# Glass for TV enclosure



## chandler48 (Jun 5, 2017)

I don't think you want glass in front of a TV screen. First it will totally encapsulate the cabinet and could possibly cause premature failure due to heat build up. Secondly flat glass will almost always have glare from lamps, etc. at certain positions and will be undesirable. I doubt any "anti glare" glass will be useful, nor easy to obtain. Can you link us to the cabinet you bought?


----------



## nicegarden (Apr 18, 2019)

chandler48 said:


> I don't think you want glass in front of a TV screen. First it will totally encapsulate the cabinet and could possibly cause premature failure due to heat build up.
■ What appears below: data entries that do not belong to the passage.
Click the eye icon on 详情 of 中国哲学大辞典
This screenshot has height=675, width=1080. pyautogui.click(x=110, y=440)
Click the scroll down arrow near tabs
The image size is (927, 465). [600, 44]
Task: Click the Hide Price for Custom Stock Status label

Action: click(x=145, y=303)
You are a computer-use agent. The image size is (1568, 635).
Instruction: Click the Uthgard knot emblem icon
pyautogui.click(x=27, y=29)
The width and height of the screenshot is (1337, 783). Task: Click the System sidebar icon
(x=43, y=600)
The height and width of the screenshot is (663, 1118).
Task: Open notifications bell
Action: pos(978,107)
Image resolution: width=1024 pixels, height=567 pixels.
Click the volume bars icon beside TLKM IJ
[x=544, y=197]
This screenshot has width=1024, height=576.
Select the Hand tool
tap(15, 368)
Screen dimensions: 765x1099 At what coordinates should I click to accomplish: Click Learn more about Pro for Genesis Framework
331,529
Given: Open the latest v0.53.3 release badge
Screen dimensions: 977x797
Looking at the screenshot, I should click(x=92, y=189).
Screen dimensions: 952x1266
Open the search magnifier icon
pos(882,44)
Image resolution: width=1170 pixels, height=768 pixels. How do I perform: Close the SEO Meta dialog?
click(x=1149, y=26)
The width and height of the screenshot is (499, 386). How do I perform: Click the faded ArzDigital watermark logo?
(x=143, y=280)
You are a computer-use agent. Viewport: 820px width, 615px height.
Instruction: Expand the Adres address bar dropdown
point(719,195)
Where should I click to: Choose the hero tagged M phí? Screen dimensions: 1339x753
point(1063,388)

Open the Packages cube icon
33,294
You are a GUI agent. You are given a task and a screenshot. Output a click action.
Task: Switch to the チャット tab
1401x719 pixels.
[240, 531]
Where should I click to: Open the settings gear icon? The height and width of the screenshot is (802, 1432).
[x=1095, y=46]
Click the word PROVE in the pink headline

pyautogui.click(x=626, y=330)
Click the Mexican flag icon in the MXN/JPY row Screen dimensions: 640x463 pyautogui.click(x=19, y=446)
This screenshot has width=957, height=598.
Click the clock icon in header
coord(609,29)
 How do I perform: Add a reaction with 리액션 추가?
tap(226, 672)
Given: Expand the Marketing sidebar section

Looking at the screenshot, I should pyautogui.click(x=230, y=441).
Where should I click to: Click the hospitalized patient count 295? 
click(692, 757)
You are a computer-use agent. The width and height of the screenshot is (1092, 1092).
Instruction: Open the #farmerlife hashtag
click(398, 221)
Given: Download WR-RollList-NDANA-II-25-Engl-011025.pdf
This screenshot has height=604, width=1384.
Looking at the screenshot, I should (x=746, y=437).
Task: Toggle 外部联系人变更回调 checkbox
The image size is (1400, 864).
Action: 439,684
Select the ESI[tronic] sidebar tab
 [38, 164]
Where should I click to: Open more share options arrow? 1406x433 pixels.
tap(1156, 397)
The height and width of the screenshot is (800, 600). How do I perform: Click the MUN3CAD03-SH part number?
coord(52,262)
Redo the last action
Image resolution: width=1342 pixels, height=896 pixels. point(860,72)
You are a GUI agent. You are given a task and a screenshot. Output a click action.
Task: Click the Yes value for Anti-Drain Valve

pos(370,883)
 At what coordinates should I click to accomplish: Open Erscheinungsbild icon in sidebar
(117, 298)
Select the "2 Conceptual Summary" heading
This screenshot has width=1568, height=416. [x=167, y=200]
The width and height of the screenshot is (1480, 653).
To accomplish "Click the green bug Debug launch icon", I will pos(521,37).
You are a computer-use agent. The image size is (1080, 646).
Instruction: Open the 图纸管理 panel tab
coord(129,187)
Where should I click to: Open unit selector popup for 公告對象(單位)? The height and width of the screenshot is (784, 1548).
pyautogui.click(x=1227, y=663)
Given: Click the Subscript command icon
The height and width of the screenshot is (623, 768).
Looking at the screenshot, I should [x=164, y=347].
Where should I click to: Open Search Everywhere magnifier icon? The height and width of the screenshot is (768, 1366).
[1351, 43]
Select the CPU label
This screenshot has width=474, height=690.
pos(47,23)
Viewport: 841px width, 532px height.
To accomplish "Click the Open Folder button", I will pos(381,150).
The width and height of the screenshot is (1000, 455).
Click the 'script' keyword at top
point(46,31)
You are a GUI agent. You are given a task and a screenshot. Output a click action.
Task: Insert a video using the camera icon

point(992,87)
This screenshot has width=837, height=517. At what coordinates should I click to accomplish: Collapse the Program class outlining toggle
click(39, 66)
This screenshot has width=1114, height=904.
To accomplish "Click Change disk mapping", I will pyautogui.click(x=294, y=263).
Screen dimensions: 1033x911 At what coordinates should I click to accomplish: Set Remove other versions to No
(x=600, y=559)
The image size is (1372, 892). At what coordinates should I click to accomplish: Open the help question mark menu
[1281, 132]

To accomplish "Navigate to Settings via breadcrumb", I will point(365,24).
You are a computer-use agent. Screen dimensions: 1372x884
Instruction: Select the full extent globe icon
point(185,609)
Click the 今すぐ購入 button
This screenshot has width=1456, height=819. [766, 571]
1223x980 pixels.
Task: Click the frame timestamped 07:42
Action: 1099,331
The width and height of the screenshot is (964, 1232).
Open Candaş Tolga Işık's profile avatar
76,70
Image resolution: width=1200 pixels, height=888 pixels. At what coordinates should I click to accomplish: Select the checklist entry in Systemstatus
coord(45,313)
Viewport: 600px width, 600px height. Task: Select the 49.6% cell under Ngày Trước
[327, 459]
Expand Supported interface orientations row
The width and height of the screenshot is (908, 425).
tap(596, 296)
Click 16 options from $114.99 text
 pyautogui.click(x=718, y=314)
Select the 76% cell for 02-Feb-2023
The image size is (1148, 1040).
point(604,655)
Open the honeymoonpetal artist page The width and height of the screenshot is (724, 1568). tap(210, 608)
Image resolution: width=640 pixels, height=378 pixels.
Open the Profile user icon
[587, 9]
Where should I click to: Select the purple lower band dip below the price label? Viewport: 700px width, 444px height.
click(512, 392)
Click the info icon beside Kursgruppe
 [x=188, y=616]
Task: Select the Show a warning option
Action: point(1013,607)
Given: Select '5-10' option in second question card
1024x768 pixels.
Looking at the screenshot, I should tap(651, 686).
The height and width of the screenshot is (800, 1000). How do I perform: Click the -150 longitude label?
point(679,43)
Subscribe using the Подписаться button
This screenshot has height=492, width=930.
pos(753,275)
Secondly flat glass will almost always have glare from lamps, etc. at certain positions and will be undesirable. I doubt any "anti glare" glass will be useful, nor easy to obtain. Can you link us to the cabinet you bought?


Thank you for your advice. I have to use the glass because the TV will be located at outside, if big rains, the water will get in. I don't know why I cannot send link here, you can try to search Deertv outdoor tv enclosure.


----------



## chandler48 (Jun 5, 2017)

From the site. It comes with no glass, and they recommend acrylic to cover the face. From the language in the site, I dare say it is from China. They provide no solution as to how to attach the glass, nor a breakdown of how it works with EVERY tv available. Maybe the instruction sheet that came with it will give the means of installing an acrylic sheet, which is available at most home stores.


----------



## John Smith_inFL (Jun 15, 2018)

nicegarden said:


> I have to use the glass because the TV will be located outside.
> if big rains, the water will get in.


what part of the world do you live in ???
I would check with your local glass company for the right glass
you are looking for. with this being a popular item, it may not
be as hard as you think to find a non-glare glass or plastic.
the cases that I see have the front face on hinges so you can open
the case for cleaning and removing condensation that may build up.
as mentioned above, I would ensure the case has a way to have
fresh air to prevent overheating.
I would not buy the glass from the Big Box Stores. I would take the
whole case directly to a commercial glass company in your area
and ask them to install the glass for you using the correct urethane
sealant.

[and while cruising through google looking for outside TV cases, I saw
several websites selling the same item with the same photos.
another suggestion for taking the case to a professional glass shop
is so they can check to ensure it is watertight. b/c that is your goal].


----------



## SPS-1 (Oct 21, 2008)

Acrylic will be lighter than glass, and will be shatter resistant. Acrylic will be less expensive than polycarbonate, but still not cheap.


----------



## nicegarden (Apr 18, 2019)

Thank you very much for your advice. @chandler48, Johnny, SPS-1

Finally, I choose the acrylic to cover the face. Yes, there is an installation instruction from the supplier. I spent some time to make it, but really worth it. It works great.


----------